To build market demand, the reason why people bought things was changed from needing things to wanting things. And thus began the advertising and PR businesses, which had the simple goal of encouraging people to buy things even if they did not need them. In such attempts, one critical goal was to increase the reach and frequency of the sales pitch. There was one really great way to do that: get articles at no cost about the product in newspapers, commonly called “clips” or “placements.” So, to determine how effective the promotional campaign was, all you had to do was count how many clips you got. As TV and radio grew, visibility through those media would also count as “clips.” That was a pretty legitimate measurement device – as long as each local market had maybe 2 or 3 powerful newspapers and a few broadcast outlets, and three TV networks could deliver the national audience. In other words, “clips” were a legitimate measurement device before there was such a thing as “web sites” and “online communities,” cable TV, and e-newsletters, blogs, online special interest groups, etc. As those channels emerged, everything changed.

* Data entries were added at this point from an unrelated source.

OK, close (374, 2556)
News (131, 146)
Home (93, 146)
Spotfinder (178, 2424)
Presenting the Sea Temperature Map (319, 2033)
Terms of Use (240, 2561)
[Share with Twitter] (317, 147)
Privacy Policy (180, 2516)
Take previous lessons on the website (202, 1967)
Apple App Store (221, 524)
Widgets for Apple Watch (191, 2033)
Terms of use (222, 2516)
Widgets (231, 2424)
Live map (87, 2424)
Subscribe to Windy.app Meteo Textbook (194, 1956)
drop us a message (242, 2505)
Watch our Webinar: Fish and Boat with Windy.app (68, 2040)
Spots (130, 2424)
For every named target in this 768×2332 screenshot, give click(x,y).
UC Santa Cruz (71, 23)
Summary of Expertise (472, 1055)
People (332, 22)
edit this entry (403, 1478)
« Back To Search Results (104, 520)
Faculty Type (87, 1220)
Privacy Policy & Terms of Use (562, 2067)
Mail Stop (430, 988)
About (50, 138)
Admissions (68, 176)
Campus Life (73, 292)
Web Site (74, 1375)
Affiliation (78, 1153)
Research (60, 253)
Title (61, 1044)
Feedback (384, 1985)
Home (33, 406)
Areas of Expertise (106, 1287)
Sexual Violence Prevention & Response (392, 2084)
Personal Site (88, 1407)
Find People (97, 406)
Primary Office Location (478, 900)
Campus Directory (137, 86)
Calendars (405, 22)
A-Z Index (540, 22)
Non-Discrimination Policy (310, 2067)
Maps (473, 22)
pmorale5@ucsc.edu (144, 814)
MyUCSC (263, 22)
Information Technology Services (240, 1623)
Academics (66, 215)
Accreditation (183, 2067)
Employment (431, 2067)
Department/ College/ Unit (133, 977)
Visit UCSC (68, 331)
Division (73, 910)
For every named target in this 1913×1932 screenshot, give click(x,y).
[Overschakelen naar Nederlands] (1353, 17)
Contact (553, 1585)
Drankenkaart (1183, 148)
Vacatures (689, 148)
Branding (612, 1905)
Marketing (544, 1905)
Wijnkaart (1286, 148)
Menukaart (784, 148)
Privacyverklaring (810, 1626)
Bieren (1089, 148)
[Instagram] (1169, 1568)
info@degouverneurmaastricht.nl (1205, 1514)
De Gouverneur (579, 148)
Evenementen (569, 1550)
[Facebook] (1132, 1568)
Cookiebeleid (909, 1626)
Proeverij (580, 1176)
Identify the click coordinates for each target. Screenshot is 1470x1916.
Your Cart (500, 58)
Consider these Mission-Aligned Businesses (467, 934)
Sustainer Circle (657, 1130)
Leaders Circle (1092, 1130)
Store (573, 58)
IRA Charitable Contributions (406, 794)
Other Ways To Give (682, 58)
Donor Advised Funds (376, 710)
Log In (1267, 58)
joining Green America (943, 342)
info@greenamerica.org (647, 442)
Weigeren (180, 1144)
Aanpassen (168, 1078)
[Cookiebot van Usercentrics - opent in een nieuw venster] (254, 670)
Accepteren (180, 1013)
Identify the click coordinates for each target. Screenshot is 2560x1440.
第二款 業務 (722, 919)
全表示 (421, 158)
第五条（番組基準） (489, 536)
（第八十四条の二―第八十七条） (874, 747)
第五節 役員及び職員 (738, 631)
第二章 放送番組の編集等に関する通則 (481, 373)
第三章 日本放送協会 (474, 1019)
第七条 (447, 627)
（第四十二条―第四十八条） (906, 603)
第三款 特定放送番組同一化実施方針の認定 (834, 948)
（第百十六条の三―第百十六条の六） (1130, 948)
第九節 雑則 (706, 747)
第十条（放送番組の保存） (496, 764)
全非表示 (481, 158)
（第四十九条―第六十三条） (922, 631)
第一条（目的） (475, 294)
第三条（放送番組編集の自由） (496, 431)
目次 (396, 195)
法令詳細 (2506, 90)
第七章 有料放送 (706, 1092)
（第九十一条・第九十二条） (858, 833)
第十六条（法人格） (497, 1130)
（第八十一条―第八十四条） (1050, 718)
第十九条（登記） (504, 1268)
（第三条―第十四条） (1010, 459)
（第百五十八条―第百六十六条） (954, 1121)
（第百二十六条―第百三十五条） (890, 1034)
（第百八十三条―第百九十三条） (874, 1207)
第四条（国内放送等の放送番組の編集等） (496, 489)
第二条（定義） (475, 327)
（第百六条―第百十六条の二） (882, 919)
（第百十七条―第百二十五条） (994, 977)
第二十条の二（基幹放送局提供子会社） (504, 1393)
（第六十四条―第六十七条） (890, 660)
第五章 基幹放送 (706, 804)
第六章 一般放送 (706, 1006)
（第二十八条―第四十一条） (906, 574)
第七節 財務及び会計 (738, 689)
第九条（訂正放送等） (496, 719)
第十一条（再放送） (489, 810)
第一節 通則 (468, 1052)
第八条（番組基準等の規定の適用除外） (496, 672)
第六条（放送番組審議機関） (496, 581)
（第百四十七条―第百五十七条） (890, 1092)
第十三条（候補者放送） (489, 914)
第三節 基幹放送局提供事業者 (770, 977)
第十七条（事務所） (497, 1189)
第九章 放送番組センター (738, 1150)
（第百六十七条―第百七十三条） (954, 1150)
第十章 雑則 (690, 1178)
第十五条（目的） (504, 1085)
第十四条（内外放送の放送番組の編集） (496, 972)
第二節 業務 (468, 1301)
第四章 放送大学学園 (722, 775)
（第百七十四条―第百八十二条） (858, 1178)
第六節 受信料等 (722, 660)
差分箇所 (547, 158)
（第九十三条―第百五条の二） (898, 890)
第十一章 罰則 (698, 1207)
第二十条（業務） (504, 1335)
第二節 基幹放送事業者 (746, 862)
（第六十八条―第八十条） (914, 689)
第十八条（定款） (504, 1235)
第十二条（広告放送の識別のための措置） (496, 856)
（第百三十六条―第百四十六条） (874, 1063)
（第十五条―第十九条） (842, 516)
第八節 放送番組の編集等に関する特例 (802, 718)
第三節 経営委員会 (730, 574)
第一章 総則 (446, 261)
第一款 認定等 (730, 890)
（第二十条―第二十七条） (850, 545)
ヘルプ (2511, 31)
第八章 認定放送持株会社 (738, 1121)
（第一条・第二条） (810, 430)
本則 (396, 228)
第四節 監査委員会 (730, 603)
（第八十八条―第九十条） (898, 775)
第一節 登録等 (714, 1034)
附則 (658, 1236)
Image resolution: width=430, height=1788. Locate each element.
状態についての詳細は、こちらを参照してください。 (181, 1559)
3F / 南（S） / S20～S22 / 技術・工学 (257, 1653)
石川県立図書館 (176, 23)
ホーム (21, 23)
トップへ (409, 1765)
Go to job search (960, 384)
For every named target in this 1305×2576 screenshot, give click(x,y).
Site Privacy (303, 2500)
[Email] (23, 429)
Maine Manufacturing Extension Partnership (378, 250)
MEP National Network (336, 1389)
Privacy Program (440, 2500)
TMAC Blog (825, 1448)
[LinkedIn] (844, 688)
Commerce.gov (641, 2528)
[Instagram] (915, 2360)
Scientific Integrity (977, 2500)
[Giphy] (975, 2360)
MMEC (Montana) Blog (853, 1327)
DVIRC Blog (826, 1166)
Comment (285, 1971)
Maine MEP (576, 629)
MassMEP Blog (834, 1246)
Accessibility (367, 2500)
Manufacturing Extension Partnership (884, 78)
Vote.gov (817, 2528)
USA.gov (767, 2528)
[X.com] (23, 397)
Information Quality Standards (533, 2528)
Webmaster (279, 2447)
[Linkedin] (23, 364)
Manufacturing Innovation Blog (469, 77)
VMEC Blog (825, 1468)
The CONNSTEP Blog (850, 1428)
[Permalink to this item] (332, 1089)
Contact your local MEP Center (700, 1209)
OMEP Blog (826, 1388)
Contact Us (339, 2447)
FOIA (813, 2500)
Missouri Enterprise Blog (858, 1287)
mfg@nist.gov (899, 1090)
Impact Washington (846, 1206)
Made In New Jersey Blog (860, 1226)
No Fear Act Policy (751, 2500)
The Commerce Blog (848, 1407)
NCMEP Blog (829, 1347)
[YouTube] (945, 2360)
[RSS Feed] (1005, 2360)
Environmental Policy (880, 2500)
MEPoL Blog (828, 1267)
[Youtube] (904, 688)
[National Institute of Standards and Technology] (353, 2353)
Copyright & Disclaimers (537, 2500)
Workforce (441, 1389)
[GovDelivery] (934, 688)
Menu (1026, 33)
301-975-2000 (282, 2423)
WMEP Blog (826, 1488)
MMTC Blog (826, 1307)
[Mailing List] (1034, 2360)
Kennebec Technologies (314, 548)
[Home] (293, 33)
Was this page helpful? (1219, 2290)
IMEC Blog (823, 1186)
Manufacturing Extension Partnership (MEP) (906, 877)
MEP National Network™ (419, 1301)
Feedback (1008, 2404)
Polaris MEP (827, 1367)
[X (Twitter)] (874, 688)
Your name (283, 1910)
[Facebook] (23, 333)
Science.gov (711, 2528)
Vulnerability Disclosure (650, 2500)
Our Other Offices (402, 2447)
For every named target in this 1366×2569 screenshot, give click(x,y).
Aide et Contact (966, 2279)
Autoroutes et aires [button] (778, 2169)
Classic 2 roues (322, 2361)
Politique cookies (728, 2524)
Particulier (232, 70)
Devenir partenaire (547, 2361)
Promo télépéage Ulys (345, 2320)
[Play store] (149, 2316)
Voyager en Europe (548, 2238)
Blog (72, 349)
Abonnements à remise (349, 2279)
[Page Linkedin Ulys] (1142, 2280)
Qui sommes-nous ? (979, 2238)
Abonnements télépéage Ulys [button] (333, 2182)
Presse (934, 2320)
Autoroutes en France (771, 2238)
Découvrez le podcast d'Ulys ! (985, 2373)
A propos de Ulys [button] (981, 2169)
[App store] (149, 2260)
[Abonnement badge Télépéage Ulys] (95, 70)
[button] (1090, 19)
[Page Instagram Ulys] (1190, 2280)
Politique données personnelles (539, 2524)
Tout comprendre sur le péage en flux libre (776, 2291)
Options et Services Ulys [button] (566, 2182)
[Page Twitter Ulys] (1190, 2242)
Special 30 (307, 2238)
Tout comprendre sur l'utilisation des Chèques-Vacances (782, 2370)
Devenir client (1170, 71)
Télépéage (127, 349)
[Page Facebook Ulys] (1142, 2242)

So … if you are celebrating when you can count lots of clips, you may be celebrating the fact that your marketing communications program is sadly outdated and isn’t focused on what the real goal of a communications campaign should be. Rather than focusing your communications resources on getting more and more clips, focus instead on whether you are getting the right message to the right targets. How you get that message to them is hardly relevant. Answer this: would you rather get your news in front of thousands of people who may or may not see it or read it and who may not even be the least bit interested in it, or would you prefer to host a dinner for 20 people who have a very real interest in what you are offering and the prospect of buying your product at desert? If you are bound by the outdated standards, you would prefer the clips; if you are interested in actually selling your product and growing your company, you’d want the visibility in front of actual buyers. You can and should re-strategize and re-direct your communications efforts to focus on two questions:
1) Are we telling the right message in a compelling way?
2) Are we getting it in front of the right people?
But there is another critical difference that must be integrated into your promotional efforts: the “consumer” is dead! Think of where you go for the news that interests you, the entertainment that intrigues you, and the chats that engage you. In those instances, you are more than just a “consumer,” but a part of a community. And when you buy something in that venue, you are more of a supporter of and believer in your community than just a “consumer.” Clips matter way less than the relationship between the seller and the buyer.
So … if you want to build sales, build relationships. Build supporters rather than consumers. And the first step in doing that is to thrust a knife into the heart of outdated measurement devices. This is especially true in our cannabis industry, where the users, the channels to reach them, the regulatory obstructions, and the values and standards are so vastly different than all industries that have gone before us.